Mull-Tokens: Discrete Latent Reasoning
- Mull-Tokens are modality-agnostic discrete latent tokens that serve as internal scratchpads to represent free-form, nondecodable information across text, image, and speech modalities.
- They integrate into transformer architectures by prepending special tokens and leveraging a three-stage training paradigm including warm-up, finetuning, and RL refinement to boost multimodal representation.
- Empirical results demonstrate performance gains of 3-16 percentage points on benchmarks and efficiency improvements in speech recognition, underlining their significance for scalable deep learning.

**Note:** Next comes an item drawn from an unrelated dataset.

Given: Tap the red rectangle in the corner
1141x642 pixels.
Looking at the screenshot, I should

Mull-Tokens are modality-agnostic, trainable discrete latent tokens designed to serve as internal “scratchpads” for intermediate reasoning in deep learning systems. Unlike conventional architectures that hard-switch between modalities (e.g., text and images), Mull-Tokens provide a shared latent space capable of representing free-form, nondecodable information invariant to input type, thus enabling robust and scalable multimodal reasoning. The paradigm has seen rapid uptake in multimodal language and vision-language modeling, chain-of-thought reinforcement learning, and efficient speech-token representations, catalyzing recent empirical and theoretical advances in cognitive architectures for artificial intelligence (Ray et al., 11 Dec 2025, Jain et al., 25 Sep 2025, Cui et al., 13 Sep 2024).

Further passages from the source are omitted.